> **Document passage**
He was a trouble shooter for the business he worked for. By the time I was in 8th grade I had been in 11 different schools. We lived in West Virginia, Kentucky, 2 cities in Ohio, Michigan, 2 cities in Illinois we also lived in Peoria, Texas, and finally Missouri. I was 11 when we lived in Cary. I remember riding my bike to down town Cary. We lived on a black top road across from a large farm. Many acres. Its probably a subdivision now. I collected coins then and I would go to the bank on Saturdays and get rolls of coins to go through. I also remember taking a bag of silver half dollars to the bank and cashing them in for paper money. That bag would be worth many hundreds of dollars now. I still regret doing that.


----------



## shaker281 (Jun 22, 2019)

So funny, I did the exact same thing at that age, going to local banks and the local Jewel Food store and trading rolls of coins for other rolls of coins, I still have my childhood collection.


----------



## mopac (Feb 24, 2011)

Jewel is who my dad worked for. Not the grocery store part but the home shopping part.
He actually sold the 282 I have had since 1955 to my grandmother in 1952. Yes Jewel used to sell
American Flyers. I have my coins also. LOL, not all the halves I had.


----------



## shaker281 (Jun 22, 2019)

mopac said:


> Jewel is who my dad worked for. Not the grocery store part but the home shopping part.
> He actually sold the 282 I have had since 1955 to my grandmother. Yes Jewel used to sell
> American Flyers.

> **Instruction 1**
In the forum thread, for which part of Jewel did mopac's dad work?
> **Instruction 2**
Why does the first writer in the forum thread still regret trading a bag of silver half dollars for paper money at the bank?
> **Instruction 3**
Copy the forum thread word for word, starting at "So funny, I" and ending at "(Feb 24, 2011)".

> **Information provided**
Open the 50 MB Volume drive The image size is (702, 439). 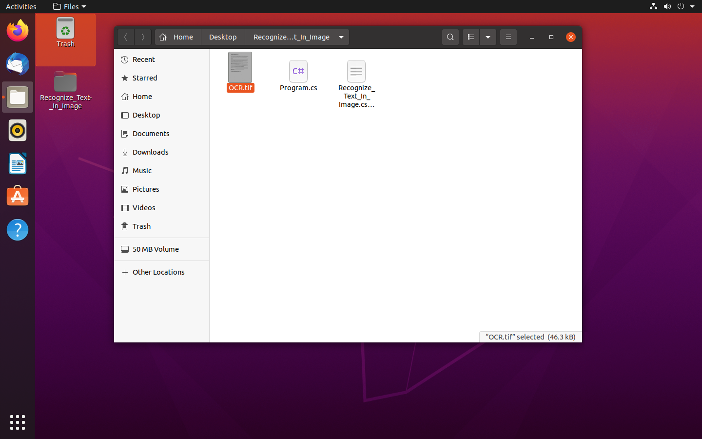coord(155,249)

> **Exercise output 1**
The home shopping part, not the grocery store part.

> **Exercise output 2**
That bag would be worth many hundreds of dollars now.

> **Exercise output 3**
So funny, I did the exact same thing at that age, going to local banks and the local Jewel Food store and trading rolls of coins for other rolls of coins, I still have my childhood collection.


----------



## mopac (Feb 24, 2011)